This study was conducted according to the principles expressed in the Declaration of Helsinki. Both the Consortium on the Genetics of Schizophrenia (COGS) and the University of Washington (UW) Alzheimer's Disease Research Center (ADRC) studies were approved by both the UW institutional review board and the VA Puget Sound Health Care System institutional review board. All subjects provided written informed consent for the collection of samples and subsequent analyses.

Subjects

We recruited 50 schizophrenia subjects and 20 control subjects between 2003 and 2008 as part of the NIH-funded COGS [28]. Schizophrenia subjects met the DSM-IV-TR criteria for schizophrenia via the administration of the Diagnostic Interview for Genetic Studies (DIGS; [29]) and the Family Interview for Genetic Studies (FIGS; [30]). The ascertainment and screening procedures and inclusion/exclusion criteria are discussed in detail by Calkins et al. [28]. Control subjects did not meet DSM criteria for schizophrenia or other psychotic disorders and did not have a family history of schizophrenia or other psychotic disorders. An additional 28 control subjects were obtained from the UW ADRC [31].

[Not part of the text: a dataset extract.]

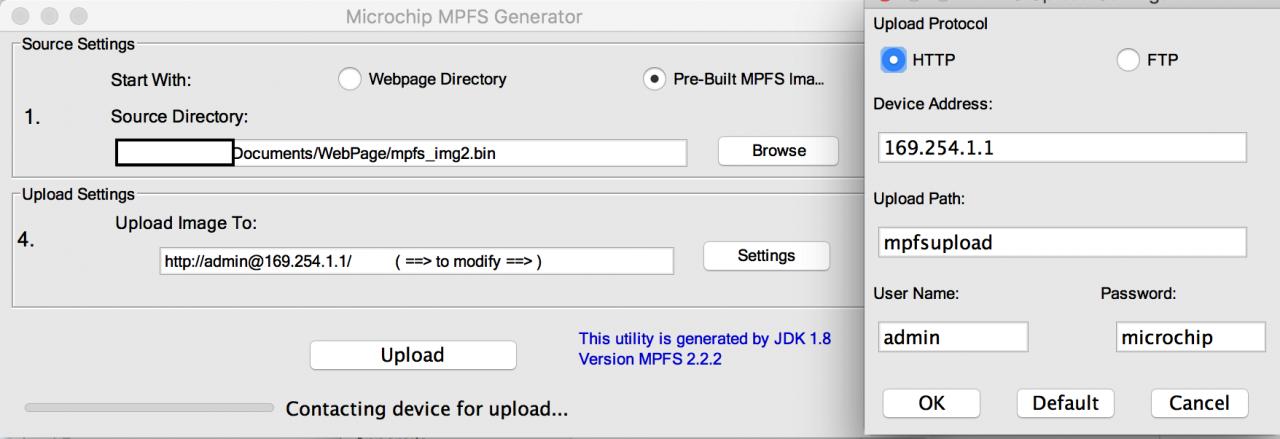Click the Upload button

Of the 50 schizophrenia subjects, DNA from 1 subject was not genotyped due to poor DNA quality, and 1 subject was omitted from the analysis due to a substantially lower call rate compared to all of the other samples. The 48 remaining schizophrenia subjects had a mean age of forty-one years (SD 12), and 9 (19%) were female, compared with a mean age of forty-four years (SD 13) for the 48 control subjects, of whom 9 (19%) were female.

SNP Genotyping

We prepared DNA from peripheral blood samples using standard protocols in order to avoid artifacts related to transformation and cell culture. We submitted 98 samples (50 schizophrenia subjects and 48 age-, ethnicity-, and gender-matched controls) to deCODE Genetics (www.decode.com) for genotyping. Because of our specific interest in CNVs, we chose to genotype our samples using the 56 K CNV-enriched deCODE-Illumina BeadChip array. This platform contains 52,167 markers: 34,965 polymorphic markers (67%) and 17,202 nonpolymorphic markers (33%). After excluding markers on sex chromosomes, there were 46,875 markers, including 32,159 polymorphic markers (69%) and 14,716 nonpolymorphic markers (31%), with an average distance of 59 kb between markers (SD  = 228 kb, range  = 1 to 21,470 kb).

Identifying CNVs

We received SNP intensity data on genotypes with a call rate of greater than 95% from deCODE and then read these into Illumina's BeadStudio software (version 3.1.3.0; Genotyping version 3.3.7; Illumina Genome Viewer 3.2.9; www.illumina.com). Intensities were normalized by forming clusters using the raw data (as opposed to forming clusters using some external source, such as HapMap samples). The resulting log2 R ratios (LRR) and B-allele frequencies (BAF) [32] were used to identify CNVs on autosomes for each subject. We used variations of four algorithms for CNV detection: PennCNV [8] (May 1, 2010), QuantiSNP [9] (version 2.3), Cooper et al.'s [13] implementation of the Hidden Markov Segmentation Model (HMMSeg, [16]), and cnvPartition [17] (version 1.2.1). For PennCNV, we used the default settings, then omitted CNVs less than 10 bp. For QuantiSNP, we used the default settings, and then, following the advice of the documentation, we omitted CNVs with a Log Bayes Factor less than 30. For cnvPartition, we used the default settings, except we varied the minimum number of consecutive probes necessary to define a CNV (3, 5, or 10). For HMMSeg, for homozygous deletion (loss) predictions, we required events to be at least 3 probes and 1 kb in length with an average LRR value less than −1. For hemizygous deletion events, we required at least 10 probes and 1 kb in length with an average LRR value <−0.25, and we required the proportion of heterozygous SNP calls to be less than 10%. For amplification events (gains), we required a minimum of 10 probes and 1 kb in length, LRR values of greater than 0.25, and BAF deviation values at heterozygous SNPs greater than 0.05. For all results except those from HMMSeg, none of the CNVs spanned the centromere (coordinates obtained from UCSC genome browser database; http://genome.ucsc.edu). One CNV identified by HMMSeg that spanned the centromere was split into two separate CNVs on either side of the centromere region.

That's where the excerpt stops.